[[ Entries shown open ]]

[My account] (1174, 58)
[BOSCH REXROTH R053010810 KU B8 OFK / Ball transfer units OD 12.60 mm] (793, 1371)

[[ Entries shown closed ]]
[[ Entries shown open ]]

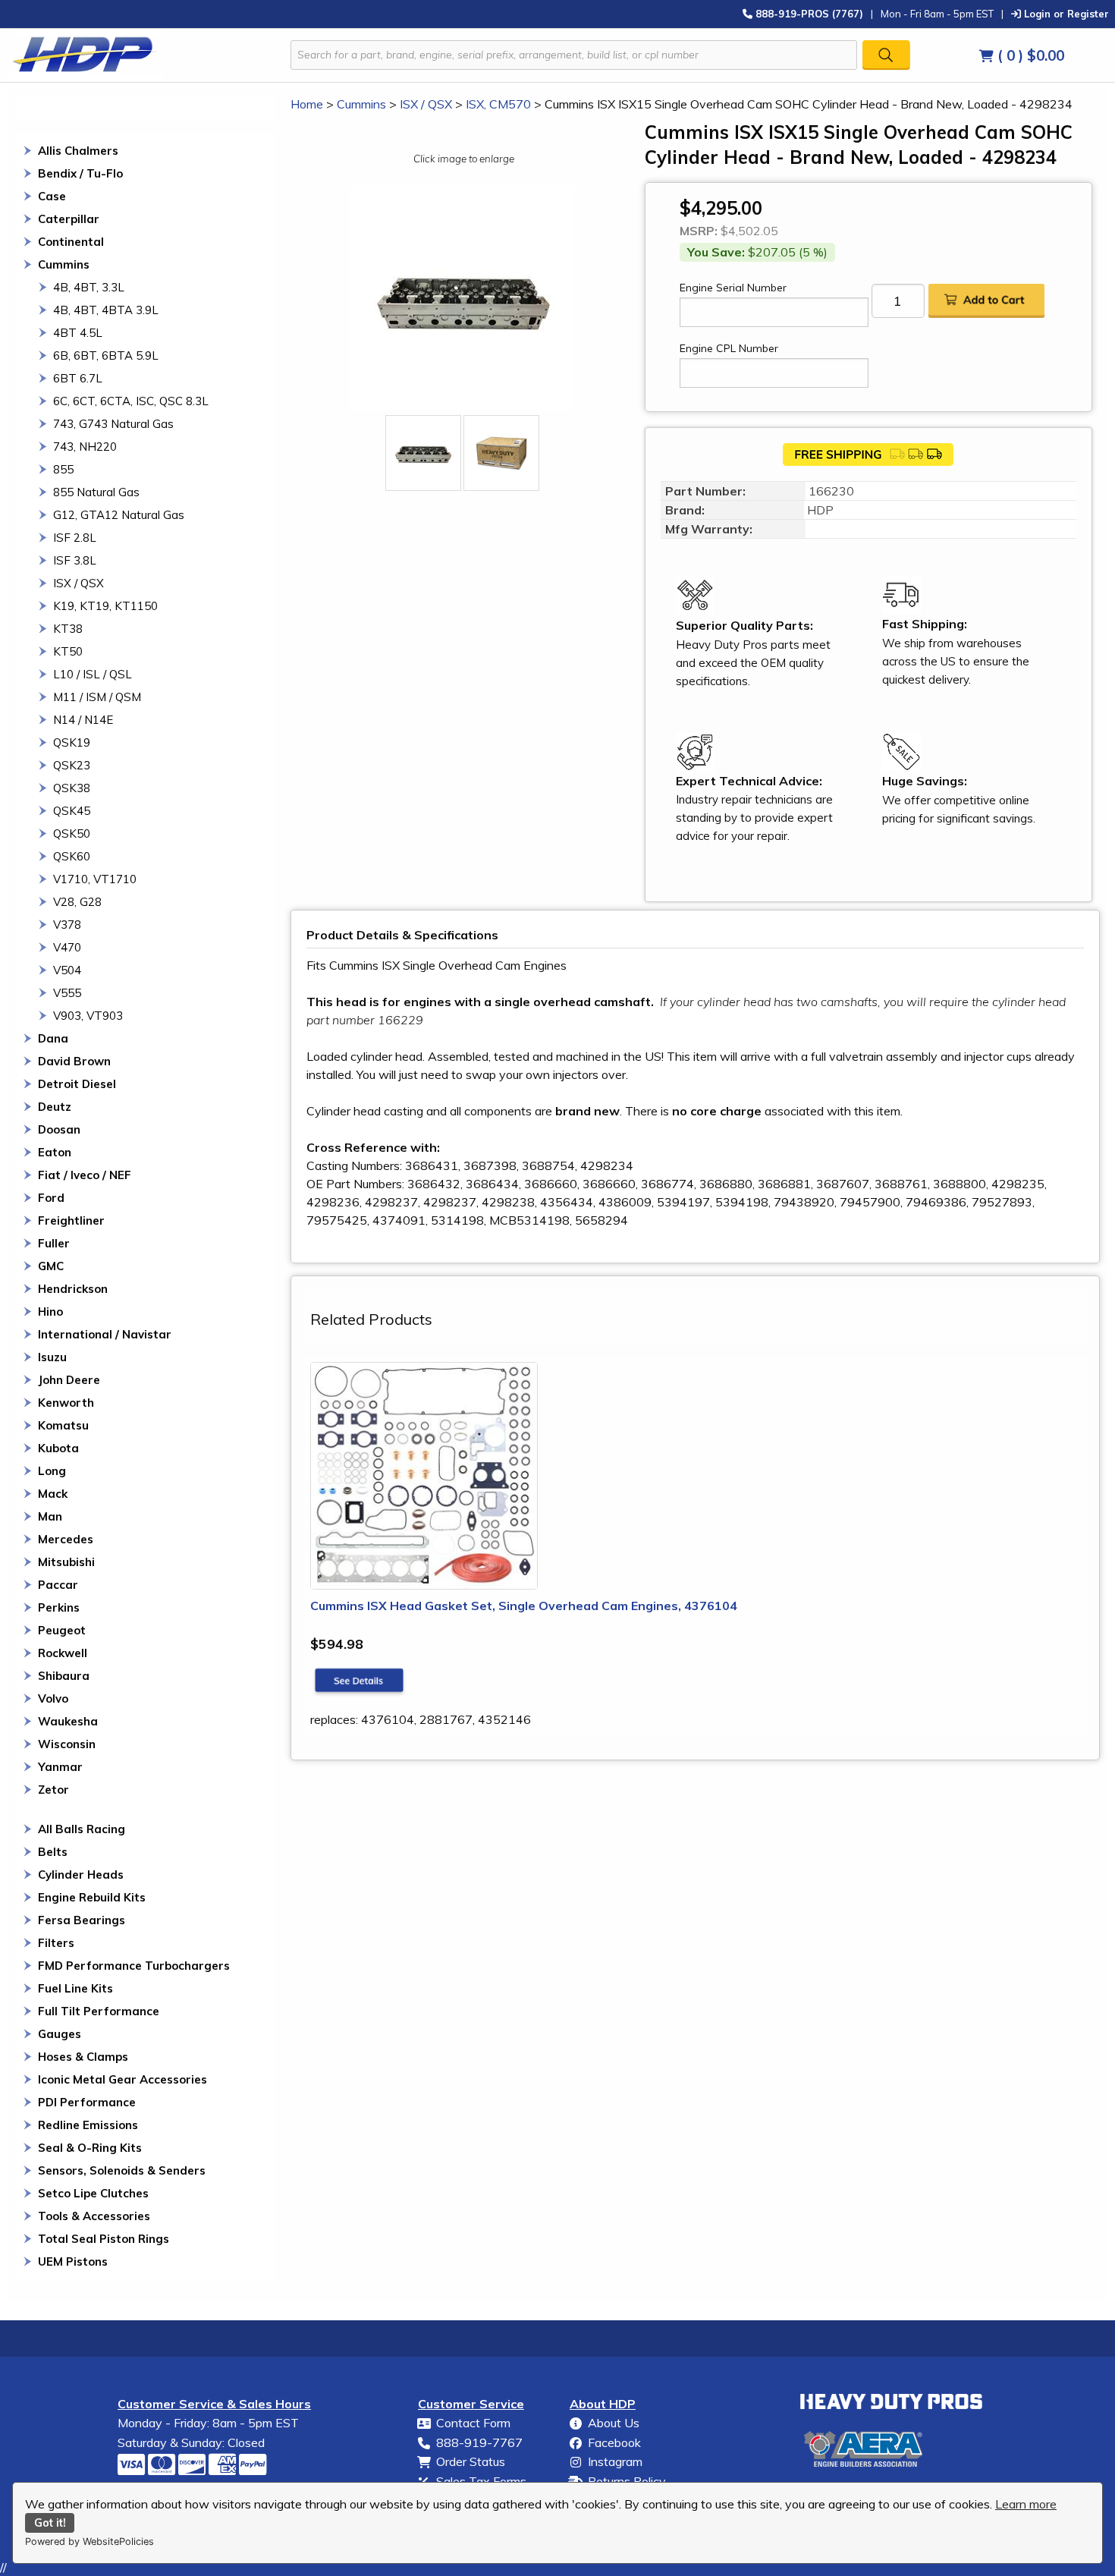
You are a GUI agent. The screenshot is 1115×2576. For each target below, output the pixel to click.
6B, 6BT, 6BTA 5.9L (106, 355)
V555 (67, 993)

[[ Entries shown closed ]]

• Work request: Begin at the line that has "[My account] (1174, 58)" in the entries above; stop after the line that has "[BOSCH REXROTH R053010810". Transcribe exactly those lines and no others.

• Solution to this task:
[My account] (1174, 58)
[BOSCH REXROTH R053010810 KU B8 OFK / Ball transfer units OD 12.60 mm] (793, 1371)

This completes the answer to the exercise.